They’ll need to know the expected time savings and whether these affect fractions of roles or entire roles. You should also consider timeframes in each area, and how these compare to natural attrition, retirement and contract expiration timescales. They’ll also need to know recruitment pipelines, so hiring can be slowed or redirected rather than abruptly frozen, as well as redeployment opportunities and the skills required for new or expanded roles such as AI oversight, data literacy, and creative problem-solving.

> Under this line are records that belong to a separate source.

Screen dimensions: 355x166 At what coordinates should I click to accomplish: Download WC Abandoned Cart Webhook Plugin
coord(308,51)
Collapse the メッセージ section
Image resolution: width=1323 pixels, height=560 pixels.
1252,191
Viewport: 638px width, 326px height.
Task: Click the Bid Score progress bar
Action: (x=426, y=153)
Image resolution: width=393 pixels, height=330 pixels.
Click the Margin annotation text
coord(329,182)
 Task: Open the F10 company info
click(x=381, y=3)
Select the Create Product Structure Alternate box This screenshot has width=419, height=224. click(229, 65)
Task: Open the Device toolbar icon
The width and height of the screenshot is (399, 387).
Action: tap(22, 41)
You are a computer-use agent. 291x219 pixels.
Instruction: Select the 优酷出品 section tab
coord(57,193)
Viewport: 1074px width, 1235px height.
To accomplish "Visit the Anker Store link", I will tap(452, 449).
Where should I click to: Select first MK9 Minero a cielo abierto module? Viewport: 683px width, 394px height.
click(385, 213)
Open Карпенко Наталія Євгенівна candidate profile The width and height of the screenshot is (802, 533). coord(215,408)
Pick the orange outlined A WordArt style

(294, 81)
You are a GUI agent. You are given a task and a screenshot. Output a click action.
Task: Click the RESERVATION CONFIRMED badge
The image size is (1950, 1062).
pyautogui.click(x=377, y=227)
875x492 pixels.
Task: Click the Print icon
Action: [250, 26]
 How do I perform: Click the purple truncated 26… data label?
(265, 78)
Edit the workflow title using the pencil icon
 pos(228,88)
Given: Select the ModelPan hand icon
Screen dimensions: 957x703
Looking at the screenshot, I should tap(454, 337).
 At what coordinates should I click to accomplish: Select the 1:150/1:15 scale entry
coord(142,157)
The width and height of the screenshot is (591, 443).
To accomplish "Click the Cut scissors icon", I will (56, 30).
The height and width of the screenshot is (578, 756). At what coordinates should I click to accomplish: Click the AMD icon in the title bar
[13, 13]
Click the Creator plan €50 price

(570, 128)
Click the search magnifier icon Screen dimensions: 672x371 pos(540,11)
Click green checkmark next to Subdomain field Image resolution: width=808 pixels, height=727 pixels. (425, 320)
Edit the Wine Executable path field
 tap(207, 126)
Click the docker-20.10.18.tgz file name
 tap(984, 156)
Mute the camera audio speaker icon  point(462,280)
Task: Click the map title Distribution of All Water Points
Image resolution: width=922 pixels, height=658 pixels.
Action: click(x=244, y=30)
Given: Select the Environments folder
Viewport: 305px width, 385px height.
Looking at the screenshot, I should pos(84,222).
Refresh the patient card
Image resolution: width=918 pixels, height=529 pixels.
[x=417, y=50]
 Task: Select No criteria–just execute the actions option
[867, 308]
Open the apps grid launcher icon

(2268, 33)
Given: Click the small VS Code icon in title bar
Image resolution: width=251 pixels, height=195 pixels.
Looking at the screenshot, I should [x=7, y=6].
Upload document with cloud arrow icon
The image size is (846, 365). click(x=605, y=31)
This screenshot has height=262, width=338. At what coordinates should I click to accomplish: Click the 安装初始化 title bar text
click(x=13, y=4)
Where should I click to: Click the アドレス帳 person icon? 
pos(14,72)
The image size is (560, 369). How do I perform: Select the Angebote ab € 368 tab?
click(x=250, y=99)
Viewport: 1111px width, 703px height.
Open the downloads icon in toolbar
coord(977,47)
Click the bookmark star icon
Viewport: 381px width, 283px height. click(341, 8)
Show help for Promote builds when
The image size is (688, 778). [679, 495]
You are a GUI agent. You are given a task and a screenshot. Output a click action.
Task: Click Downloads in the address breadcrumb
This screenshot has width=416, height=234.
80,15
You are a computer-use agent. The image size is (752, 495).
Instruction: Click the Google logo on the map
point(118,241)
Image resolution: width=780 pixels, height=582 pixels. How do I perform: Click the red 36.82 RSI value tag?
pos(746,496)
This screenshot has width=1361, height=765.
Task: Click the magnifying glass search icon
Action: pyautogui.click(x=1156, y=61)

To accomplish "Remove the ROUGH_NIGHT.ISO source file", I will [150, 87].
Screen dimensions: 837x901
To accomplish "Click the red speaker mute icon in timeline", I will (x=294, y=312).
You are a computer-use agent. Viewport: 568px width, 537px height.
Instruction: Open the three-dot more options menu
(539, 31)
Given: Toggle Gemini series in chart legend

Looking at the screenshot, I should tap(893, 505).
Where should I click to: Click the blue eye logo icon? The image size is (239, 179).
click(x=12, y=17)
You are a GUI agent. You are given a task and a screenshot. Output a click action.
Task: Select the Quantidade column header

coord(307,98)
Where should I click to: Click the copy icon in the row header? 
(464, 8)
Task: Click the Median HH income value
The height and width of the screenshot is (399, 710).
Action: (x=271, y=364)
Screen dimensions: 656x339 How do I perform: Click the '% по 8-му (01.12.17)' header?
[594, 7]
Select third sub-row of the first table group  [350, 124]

This will impact much of what follows.
Enablement, not displacement
Responsible AI should augment human judgement and not replace it – freeing people from repetitive work. But to achieve this, it needs to be accompanied byreskilling and digital literacy programmes that enable employees to work effectively with AI systems. Success should be measured in terms of human productivity and satisfaction, and not headcount reduction.
Transparent and ethical
Everyone involved with AI, from developers to decision-makers, must understand what AI can and cannot do. Build a culture of AI literacy and ethical awareness supported by specific training on responsible data use, bias awareness, and explainability. Employees using AI outputs should be able to interpret and justify its decisions, especially in regulated sectors. Staff must appreciate that humans remain accountable for AI-assisted outcomes and feel confident challenging algorithmic decisions without recrimination.
Inclusion and fairness
Similarly, fairness and inclusion must be embedded in your use of AI. These systems will typically maintain or increase any biases in training data, so utilise diverse teams in AI design and validation. Train models with diverse data sets and monitor for bias, especially in HR, credit, or customer-facing use cases.Treat governance of AI fairness with the importance of a workplace equality and diversity issue, rather than a technical issue.
Planet
AI’s benefits should also be considered in the context of its environmental impact and sustainability. During training AI models can consume significant energy, and operationally AI infrastructure has a significant carbon footprint. But with the right actions, this can be mitigated.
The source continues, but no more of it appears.